### Record excerpts
● ● ● ●

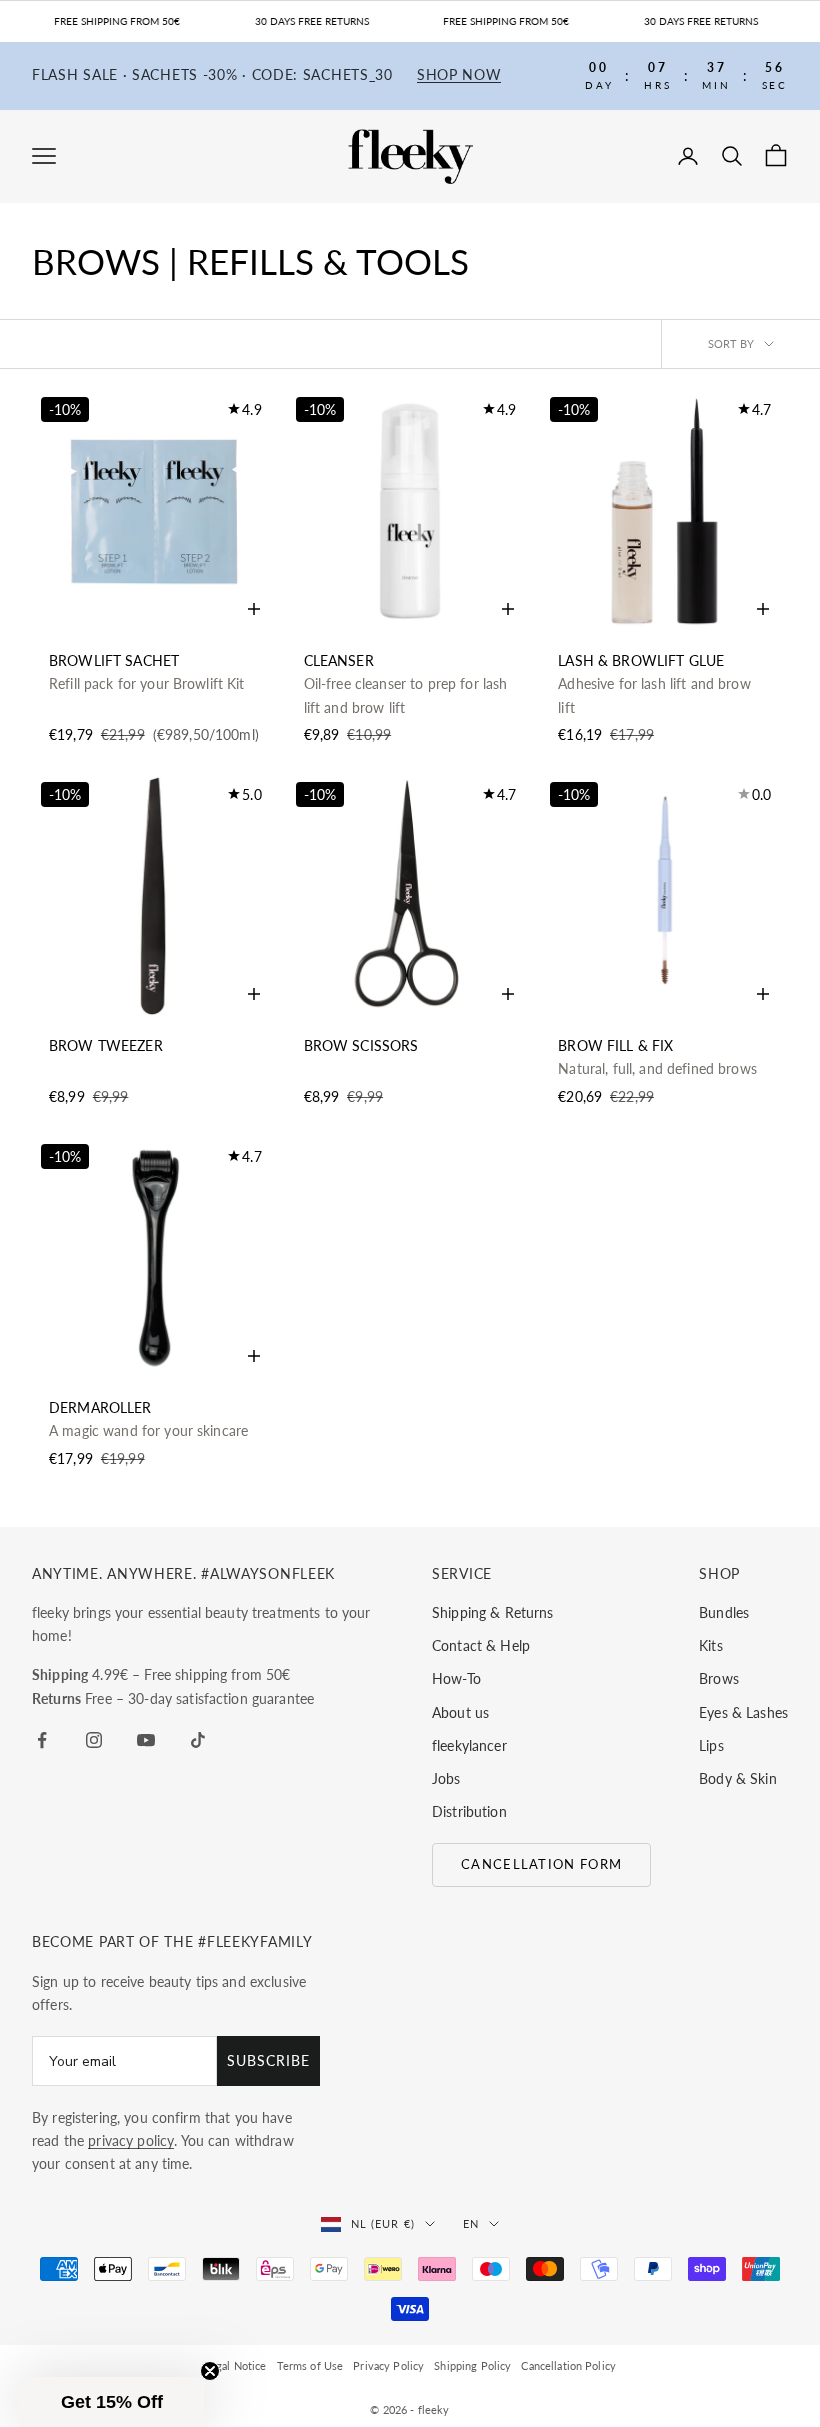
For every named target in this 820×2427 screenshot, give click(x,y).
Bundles (724, 1612)
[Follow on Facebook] (42, 1740)
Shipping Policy (472, 2365)
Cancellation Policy (568, 2365)
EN (471, 2223)
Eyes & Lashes (743, 1712)
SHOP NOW (459, 75)
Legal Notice (235, 2365)
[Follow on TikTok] (198, 1740)
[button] (112, 2402)
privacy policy (131, 2140)
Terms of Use (310, 2365)
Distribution (469, 1811)
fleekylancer (469, 1745)
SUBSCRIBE (268, 2060)
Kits (711, 1645)
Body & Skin (738, 1778)
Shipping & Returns (493, 1612)
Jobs (446, 1778)
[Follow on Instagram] (94, 1740)
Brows (719, 1678)
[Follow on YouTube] (146, 1740)
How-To (456, 1678)
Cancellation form (541, 1864)
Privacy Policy (388, 2365)
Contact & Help (481, 1645)
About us (460, 1712)
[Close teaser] (210, 2371)
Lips (711, 1745)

● ● ● ●

### Instructions to follow
Output exactly the lines from the one with "[Follow on Facebook] (42, 1740)" through the final line of the listing above.

### Task answer
[Follow on Facebook] (42, 1740)
Shipping Policy (472, 2365)
Cancellation Policy (568, 2365)
EN (471, 2223)
Eyes & Lashes (743, 1712)
SHOP NOW (459, 75)
Legal Notice (235, 2365)
[Follow on TikTok] (198, 1740)
[button] (112, 2402)
privacy policy (131, 2140)
Terms of Use (310, 2365)
Distribution (469, 1811)
fleekylancer (469, 1745)
SUBSCRIBE (268, 2060)
Kits (711, 1645)
Body & Skin (738, 1778)
Shipping & Returns (493, 1612)
Jobs (446, 1778)
[Follow on Instagram] (94, 1740)
Brows (719, 1678)
[Follow on YouTube] (146, 1740)
How-To (456, 1678)
Cancellation form (541, 1864)
Privacy Policy (388, 2365)
Contact & Help (481, 1645)
About us (460, 1712)
[Close teaser] (210, 2371)
Lips (711, 1745)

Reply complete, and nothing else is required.